Al capitalismo emocional le falta un propósito. Es un tanto nihilista. Y aquí cobra relieve la idea de la tribu: por encima de la religión, por encima del amor romántico como asidero de la existencia. Un grupo de amigos que compartan nuestras líneas rojas, entre los que brindarse agudos códigos de respeto. Merece la pena regular ahí nuestra libertad individual: en el pacto con los nuestros. Merece la pena tener códigos y tener símbolos. Eso nos diferencia de las bestias. Y, en concreto, de las ratas, que hoy abundan. 

En la sociedad moderna, el individuo se ha puesto sus genitales por montera y siente que se lo merece todo sin dar un duro por nadie, pensando sólo en su beneficio: quiere recibir lealtad de gratis, qué tierno. Pensar en uno es lo fácil, lo que da más rédito. Pero sólo con la construcción de un clan sólido podemos hacernos fuertes. Podemos proteger a los nuestros y ser protegidos. Nada de lo que pase será tan malo. Sólo con la pertenencia a una manada buena podemos amortiguar una vida de traiciones, zancadillas, envidias, trampas y letras pequeñas. Pura política. Puro lazo. Pura amistad. Puro pacto.

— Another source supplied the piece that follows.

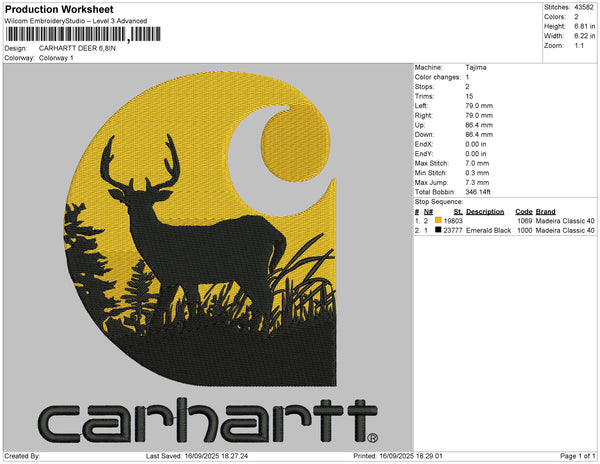Click the St. column header
This screenshot has width=600, height=464.
[x=458, y=211]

Yo sí creo que alguien vale lo que vale su palabra. Y que uno puede saber mucho de otro ser humano por la calidad de sus amigos, por lo complejo, y profundo y atávico de sus lazos, por su nobleza con los suyos. Por la dedicación, el tiempo, el amor, la escucha y las renuncias que ha entregado para construir su tribu: esos que se quieren como si fueran de la misma sangre, o más. 

Esos que dejan lo que tienen en la mano y aparecen en tu casa a los cinco minutos de que les levantes el teléfono. Esos que nunca te venden. Esos que siempre hablan de ti como si estuvieses delante. Esos que embisten como un miura al que se le ocurra hacerte daño. Esos que te miran al fondo del ojo y entonces, lo entienden. Todo lo entienden. Esos. Sé quienes sois. Siempre os protejo.